Staring at a hue fatigues its retinal receptors, producing the complementary color as an after-image
When the eye fixates on a strongly colored area, the retinal receptors sensitive to that hue fatigue. On shifting gaze to a neutral surface (or closing the eyes), only the unfatigued receptors fire, so the complementary color appears as an after-image — a hallucinated ghost. This is successive contrast: stare at a green square, then look at white, and you see red; stare at red and you see green. No trained eye is immune — it is a universal physiological constraint expressing the eye’s drive toward equilibrium at neutral gray. The mechanism is physiologically linked to simultaneous contrast, its spatial counterpart: a saturated area also makes an adjacent neutral gray appear tinged with its complement while you look.
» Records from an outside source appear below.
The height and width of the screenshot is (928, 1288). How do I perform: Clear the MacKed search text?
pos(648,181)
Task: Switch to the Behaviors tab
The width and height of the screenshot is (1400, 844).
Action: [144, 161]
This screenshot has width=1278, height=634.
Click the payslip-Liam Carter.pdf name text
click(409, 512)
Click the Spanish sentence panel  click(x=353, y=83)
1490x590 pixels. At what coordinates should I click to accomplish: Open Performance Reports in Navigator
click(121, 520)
Practically, prolonged work with one hue family warps perception of subsequent colors, and strongly colored surroundings alter how any color is seen against them.
Examples
Fixate a saturated red circle for ~30 seconds, then look at a white wall: a cyan/green ghost appears; the after-image shows clearly on white but not on black. Spatially, a red area makes an adjacent gray look greenish while you stare. A sustained bright hue in one screen region primes the eye to see its complement in adjacent neutral areas.
Assessment
Predict the after-image color for orange, blue-violet, and yellow-green, and explain why the after-image appears clearly on a white surface but not a black one. Then design an exercise that exploits after-image to make a neutral/white area appear a target color without using any pigment of that color.